Archaische Welt mitten in der Zivilisation

Ein Gebirgsjäger und sein Bayerischer Gebirgsschweißhund
Bilder: NFP/Broadview Pictures

Wem gehört die Natur? Den Tieren? Den Menschen? Oder sollte sie einfach sich selbst überlassen sein? Eine Frage, die komplexer ist, als sie zunächst scheinen mag. Auf der Suche nach einer Antwort führt der Dokumentarfilm „Auf der Jagd – wem gehört die Natur?“ in einen faszinierenden Mikrokosmos: den deutschen Wald. Die Bilder zeigen eine archaische Welt mitten im Herzen der Zivilisation, die nicht mehr in die Zeit zu passen scheint, obwohl sie den Menschen unmittelbar umgibt.

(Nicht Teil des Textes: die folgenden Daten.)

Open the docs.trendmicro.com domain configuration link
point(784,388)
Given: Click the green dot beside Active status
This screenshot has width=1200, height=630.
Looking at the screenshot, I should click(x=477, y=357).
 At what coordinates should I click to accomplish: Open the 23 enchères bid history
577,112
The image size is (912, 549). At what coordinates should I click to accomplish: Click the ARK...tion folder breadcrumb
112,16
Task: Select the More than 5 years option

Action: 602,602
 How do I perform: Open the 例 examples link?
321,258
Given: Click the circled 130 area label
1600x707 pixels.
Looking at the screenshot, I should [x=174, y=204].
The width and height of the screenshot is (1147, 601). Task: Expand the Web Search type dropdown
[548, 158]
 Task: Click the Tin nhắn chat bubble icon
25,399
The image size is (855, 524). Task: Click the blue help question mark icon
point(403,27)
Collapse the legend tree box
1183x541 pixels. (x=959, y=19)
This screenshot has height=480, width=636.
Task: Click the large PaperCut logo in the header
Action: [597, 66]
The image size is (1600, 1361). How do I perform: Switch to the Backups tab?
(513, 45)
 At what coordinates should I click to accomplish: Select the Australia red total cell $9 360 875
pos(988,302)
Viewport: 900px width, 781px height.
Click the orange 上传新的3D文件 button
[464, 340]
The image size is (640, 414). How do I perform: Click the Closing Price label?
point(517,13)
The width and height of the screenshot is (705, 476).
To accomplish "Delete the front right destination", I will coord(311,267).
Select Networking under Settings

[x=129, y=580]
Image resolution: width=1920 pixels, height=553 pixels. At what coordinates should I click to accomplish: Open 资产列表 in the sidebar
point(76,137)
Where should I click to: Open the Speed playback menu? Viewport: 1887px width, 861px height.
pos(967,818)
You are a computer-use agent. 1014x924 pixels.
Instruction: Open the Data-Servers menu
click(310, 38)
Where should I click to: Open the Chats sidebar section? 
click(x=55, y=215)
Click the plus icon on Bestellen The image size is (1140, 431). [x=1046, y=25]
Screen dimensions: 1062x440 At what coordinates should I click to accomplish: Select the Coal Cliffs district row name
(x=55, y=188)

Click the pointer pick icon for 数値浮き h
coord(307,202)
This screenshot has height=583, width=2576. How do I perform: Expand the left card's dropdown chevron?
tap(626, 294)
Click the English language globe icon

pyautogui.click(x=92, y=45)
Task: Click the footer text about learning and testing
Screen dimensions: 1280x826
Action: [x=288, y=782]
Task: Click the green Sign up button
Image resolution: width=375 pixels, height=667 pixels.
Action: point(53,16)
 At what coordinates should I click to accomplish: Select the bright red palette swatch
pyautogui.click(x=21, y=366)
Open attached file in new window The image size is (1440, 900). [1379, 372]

In den bayerischen Alpen begegnet man röhrenden Hirschen und Gämsen, in den Wäldern Brandenburgs Wölfen, die sich dort nach langen Jahren der Abwesenheit wie auch im Rest von Deutschland wieder angesiedelt haben. Der Mensch teilt seinen Lebensraum mit diesen und vielen anderen Wildtieren – doch wer bestimmt, wie man mit ihnen zusammenlebt? Wer gibt vor, dass sie – und wie viele von ihnen – gejagt werden dürfen? Und müssen sie überhaupt gejagt werden? Welche Folgen hätte es, wenn sich die 1,2 Millionen Rehe und 600.000 Wildschweine, die jedes Jahr in Deutschland geschossen werden, zusätzlich frei in Wald und Natur ausbreiten würden? In „Auf der Jagd – wem gehört die Natur?“ kommen Jäger, Förster, Waldbesitzer, Wildbiologen, Tierschützer, Bauern und Forstbeamte zu Wort – und zu ganz unterschiedlichen Ansichten.

Alice Agneskirchers Dokumentarfilm „Auf der Jagd – wem gehört die Natur?“ ist ab 10. Mai im Kino zu sehen. Das Cine 5 Asbach zeigt die Preview am Vorabend um 20 Uhr. Im Eintritt von 8,50 Euro ist ein Glas Westerwald Bräu enthalten.